┌────────

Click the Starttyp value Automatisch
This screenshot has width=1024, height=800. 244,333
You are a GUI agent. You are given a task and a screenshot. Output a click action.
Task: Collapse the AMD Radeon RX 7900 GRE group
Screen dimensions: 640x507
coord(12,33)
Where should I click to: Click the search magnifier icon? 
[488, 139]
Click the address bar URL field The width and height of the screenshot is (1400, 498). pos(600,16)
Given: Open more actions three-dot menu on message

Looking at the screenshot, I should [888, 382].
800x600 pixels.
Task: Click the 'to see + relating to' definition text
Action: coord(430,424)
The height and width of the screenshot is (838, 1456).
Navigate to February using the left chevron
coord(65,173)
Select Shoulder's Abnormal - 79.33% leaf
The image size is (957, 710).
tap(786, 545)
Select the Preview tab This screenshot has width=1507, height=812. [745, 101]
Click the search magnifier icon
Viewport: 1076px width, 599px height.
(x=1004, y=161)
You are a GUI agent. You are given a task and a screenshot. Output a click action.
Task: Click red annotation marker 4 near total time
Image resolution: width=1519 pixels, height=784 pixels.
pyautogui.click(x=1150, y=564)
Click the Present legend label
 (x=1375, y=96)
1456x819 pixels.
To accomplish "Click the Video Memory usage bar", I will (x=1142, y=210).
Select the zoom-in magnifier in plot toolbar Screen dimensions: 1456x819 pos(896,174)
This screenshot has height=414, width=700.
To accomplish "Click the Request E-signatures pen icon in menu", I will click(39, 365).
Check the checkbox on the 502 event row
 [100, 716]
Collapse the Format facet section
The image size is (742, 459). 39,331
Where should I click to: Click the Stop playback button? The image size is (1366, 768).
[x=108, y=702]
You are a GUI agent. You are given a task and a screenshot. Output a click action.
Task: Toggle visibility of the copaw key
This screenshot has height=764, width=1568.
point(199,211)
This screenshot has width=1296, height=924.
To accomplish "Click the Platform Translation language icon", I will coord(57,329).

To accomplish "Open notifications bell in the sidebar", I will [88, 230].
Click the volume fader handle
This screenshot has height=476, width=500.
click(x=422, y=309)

└────────

--- YOUR INSTRUCTIONS ---
Pick out each line of the entries above that contains the word "This", and copy those lines.

--- SOLUTION ---
This screenshot has width=1024, height=800. 244,333
Select the Preview tab This screenshot has width=1507, height=812. [745, 101]
This screenshot has height=414, width=700.
This screenshot has height=764, width=1568.
This screenshot has width=1296, height=924.
This screenshot has height=476, width=500.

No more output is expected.